The trouble with this list is it’s too general, too grandiose, too abstract. Oh sure, there are things here that have contributed to quality of life, but not much to excite the public. Generally, this is a list that could only make big corporations happy.
Take the jumbo jet. If ever there was an engineering achievement that we could live without, it’s the jumbo jet. A colossal tin can for human sardines. Not a jumbo airplane, but a jumbo cash register.
Communication satellites? Thanks to these orbiting relays we now get 62 television channels. Big deal! Three was too many.
The microprocessor? We have microprocessors calling up at dinnertime to sell us magazine subscriptions. Computers on a chip have potential for enormous harm.
The same goes for the rest of the these mega-technologies.
So how about a list of engineering achievements that really connects with quality of life. Engineering on a human scale. Here’s my personal list. Not the moon landing, but…
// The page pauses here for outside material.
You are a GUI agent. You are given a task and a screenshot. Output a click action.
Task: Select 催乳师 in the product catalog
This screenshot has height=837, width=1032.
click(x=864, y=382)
- Plucky little Voyager 2, the pocket spacecraft of the century. A 12-year grand tour of the outer planets, working better all the time. Sending back pictures of exquisite beauty. Distant, magical worlds. A real-life Star Trek to boggle the imagination.
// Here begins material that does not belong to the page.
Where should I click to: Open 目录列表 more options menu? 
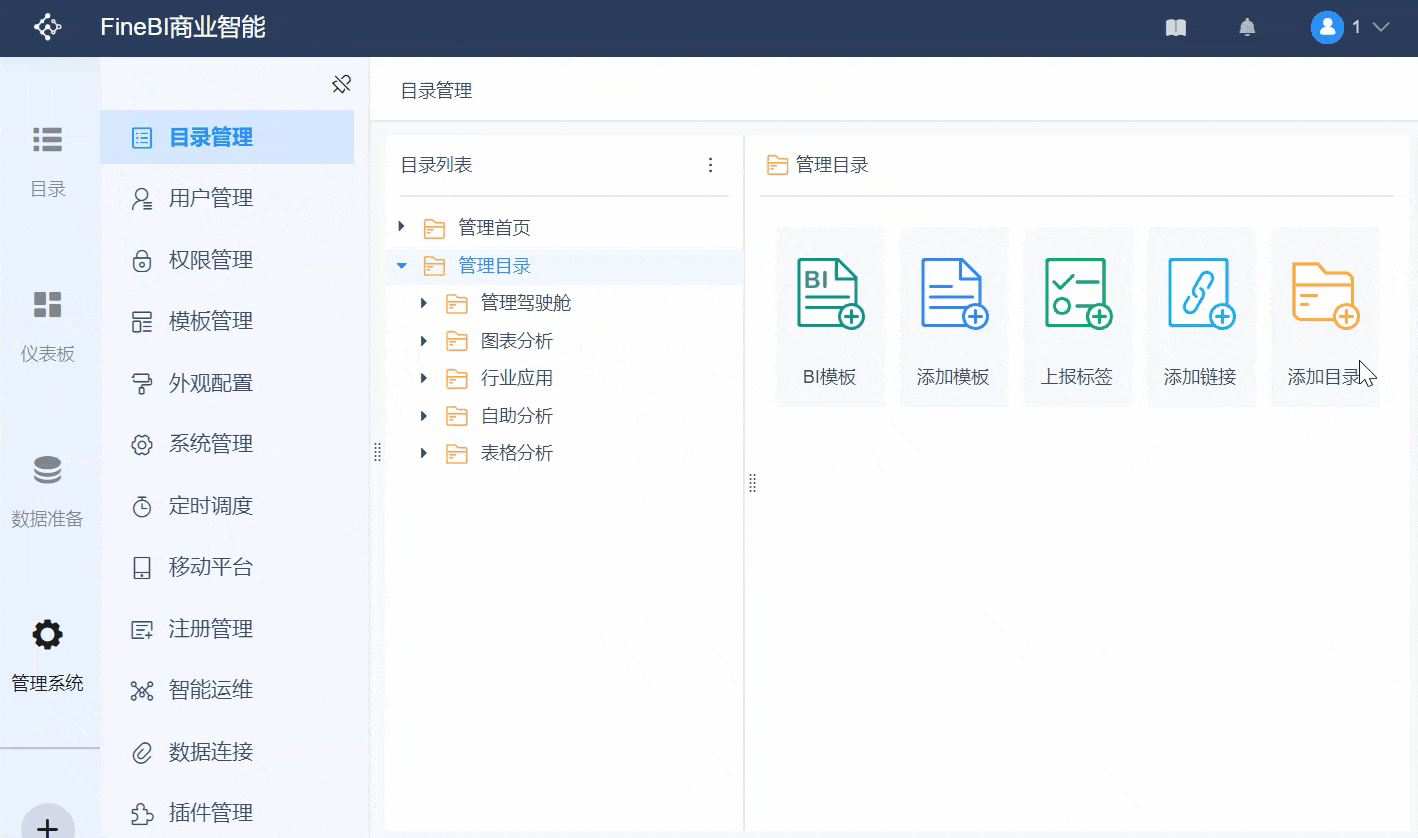711,165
- The compact disc. Seventy minutes of Mozart without leaving the chair. No hiss. No scratches. Pure, repeatable, perfect sound. A concert orchestra in the palm of your hand.
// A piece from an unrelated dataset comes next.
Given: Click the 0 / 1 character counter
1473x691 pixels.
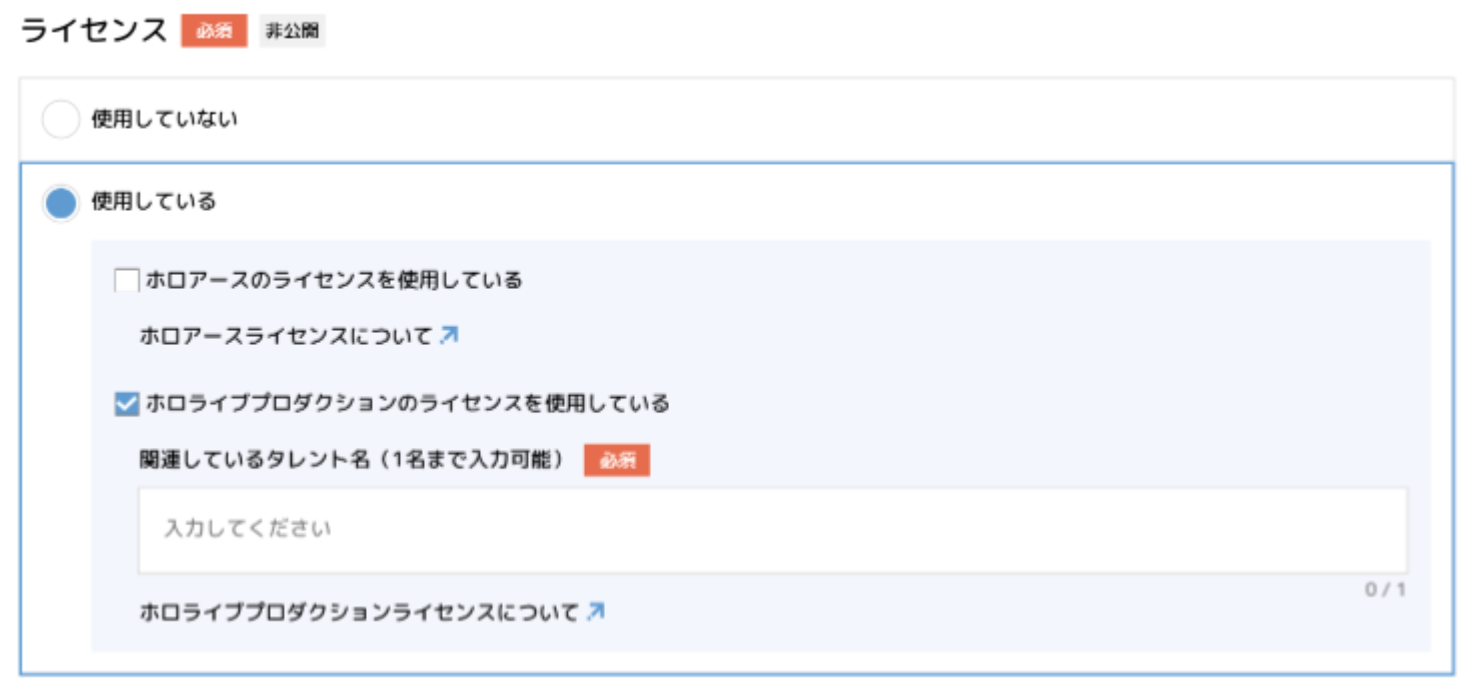Looking at the screenshot, I should click(1385, 590).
- The Sony Discman. No wider than a CD and only 20 times thicker. Rechargeable. Add a good set of headphones for bliss in a box. This is what lasers were made for.
- The light-weight 12-speed bicycle, a Fuji Ace for example, the most sublime form of transportation since the invention of the foot. A metallic zephyr. Listen to the ball bearings whir in their races. The music of the spheres.
- The Macintosh Portable computer. Crisp, lightning-fast screen. Forty megabyte internal hard disk. 2400 bit per second modem. State-of-the-art word-processing software with dictionary. Let the purists have their quill pens; this is technology in the service of art.
- The automatic teller machine. No more are we held hostage to bankers’ hours. It’s our money, and if we want it on Saturday night or at an airport in Topeka, Kansas, then technology can be there to provide it — in crisp $20 bills.
- The New York Sunday Times. From forest to front stoop, this is surely the biggest technological bargain on Earth. Tree-harvesting machinery, newsprint factories, railroads, electronic communications, computer typesetting, high-speed presses. The state of the world for $1.50.
- The rechargeable power screwdriver and multi-use dry-wall screws. If technology is there to take the blisters out of life, then this combination does it.
- The Gillette MicroTrac disposable razor and aerosol shaving cream. If technology is there to take the nicks out of life, then this combination does it.
- The solar-powered calculator. Thirteen years ago I bought a Texas Instruments SR-40 scientific calculator for $35. (In those not-so-long-ago days calculators were still called electronic slide rules.) I have just replaced it with a TI-36 SOLAR calculator, half the size, twice the computational power, for half the cost. I suspect if Johannes Kepler, Blaise Pascal or Isaac Newton came back today, no other technological achievement would so impress them. Computations that once took professional mathematicians lifetimes to perform are now instantly available to every scientist and engineer. No batteries to replace, maintenance-free, and virtually indestructible. The handheld solar-powered scientific calculator may be the ultimate symbol of late-20th century technological prowess.